▶ 課題の目的: 以下の各行で「Viewport」を「Window」に置き換え、それ以外はそのままにして全行を示してください。

▶ 提供資料:

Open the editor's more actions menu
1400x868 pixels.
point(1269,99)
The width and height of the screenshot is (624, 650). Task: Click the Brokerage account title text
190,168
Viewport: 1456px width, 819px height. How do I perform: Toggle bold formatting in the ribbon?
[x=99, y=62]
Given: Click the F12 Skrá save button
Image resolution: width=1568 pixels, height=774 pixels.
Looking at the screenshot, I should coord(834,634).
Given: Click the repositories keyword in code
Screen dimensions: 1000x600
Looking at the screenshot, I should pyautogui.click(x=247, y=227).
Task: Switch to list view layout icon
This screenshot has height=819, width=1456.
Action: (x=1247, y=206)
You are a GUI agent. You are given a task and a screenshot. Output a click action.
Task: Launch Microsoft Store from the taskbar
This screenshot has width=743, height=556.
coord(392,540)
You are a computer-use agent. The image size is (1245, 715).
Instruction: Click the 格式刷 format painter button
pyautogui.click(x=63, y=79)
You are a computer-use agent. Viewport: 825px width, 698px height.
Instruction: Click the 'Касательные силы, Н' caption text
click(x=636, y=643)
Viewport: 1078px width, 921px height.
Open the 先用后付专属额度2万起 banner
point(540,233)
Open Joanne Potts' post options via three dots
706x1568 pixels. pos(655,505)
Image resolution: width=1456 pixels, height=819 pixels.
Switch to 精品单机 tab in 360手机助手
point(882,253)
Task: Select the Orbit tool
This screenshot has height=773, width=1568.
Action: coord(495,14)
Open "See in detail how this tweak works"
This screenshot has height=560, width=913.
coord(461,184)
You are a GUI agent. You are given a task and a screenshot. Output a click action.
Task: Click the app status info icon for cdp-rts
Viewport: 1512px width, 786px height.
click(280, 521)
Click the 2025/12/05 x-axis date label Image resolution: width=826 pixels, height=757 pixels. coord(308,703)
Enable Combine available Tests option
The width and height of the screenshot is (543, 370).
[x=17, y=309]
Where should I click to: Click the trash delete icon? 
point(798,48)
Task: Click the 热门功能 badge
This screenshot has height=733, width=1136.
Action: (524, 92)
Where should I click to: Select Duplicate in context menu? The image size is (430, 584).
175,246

▶ 実行結果:
Open the editor's more actions menu
1400x868 pixels.
point(1269,99)
The width and height of the screenshot is (624, 650). Task: Click the Brokerage account title text
190,168
Window: 1456px width, 819px height. How do I perform: Toggle bold formatting in the ribbon?
[x=99, y=62]
Given: Click the F12 Skrá save button
Image resolution: width=1568 pixels, height=774 pixels.
Looking at the screenshot, I should coord(834,634).
Given: Click the repositories keyword in code
Screen dimensions: 1000x600
Looking at the screenshot, I should pyautogui.click(x=247, y=227).
Task: Switch to list view layout icon
This screenshot has height=819, width=1456.
Action: (x=1247, y=206)
You are a GUI agent. You are given a task and a screenshot. Output a click action.
Task: Launch Microsoft Store from the taskbar
This screenshot has width=743, height=556.
coord(392,540)
You are a computer-use agent. The image size is (1245, 715).
Instruction: Click the 格式刷 format painter button
pyautogui.click(x=63, y=79)
You are a computer-use agent. Window: 825px width, 698px height.
Instruction: Click the 'Касательные силы, Н' caption text
click(x=636, y=643)
Window: 1078px width, 921px height.
Open the 先用后付专属额度2万起 banner
point(540,233)
Open Joanne Potts' post options via three dots
706x1568 pixels. pos(655,505)
Image resolution: width=1456 pixels, height=819 pixels.
Switch to 精品单机 tab in 360手机助手
point(882,253)
Task: Select the Orbit tool
This screenshot has height=773, width=1568.
Action: coord(495,14)
Open "See in detail how this tweak works"
This screenshot has height=560, width=913.
coord(461,184)
You are a GUI agent. You are given a task and a screenshot. Output a click action.
Task: Click the app status info icon for cdp-rts
Window: 1512px width, 786px height.
click(280, 521)
Click the 2025/12/05 x-axis date label Image resolution: width=826 pixels, height=757 pixels. coord(308,703)
Enable Combine available Tests option
The width and height of the screenshot is (543, 370).
[x=17, y=309]
Where should I click to: Click the trash delete icon? 
point(798,48)
Task: Click the 热门功能 badge
This screenshot has height=733, width=1136.
Action: (524, 92)
Where should I click to: Select Duplicate in context menu? The image size is (430, 584).
175,246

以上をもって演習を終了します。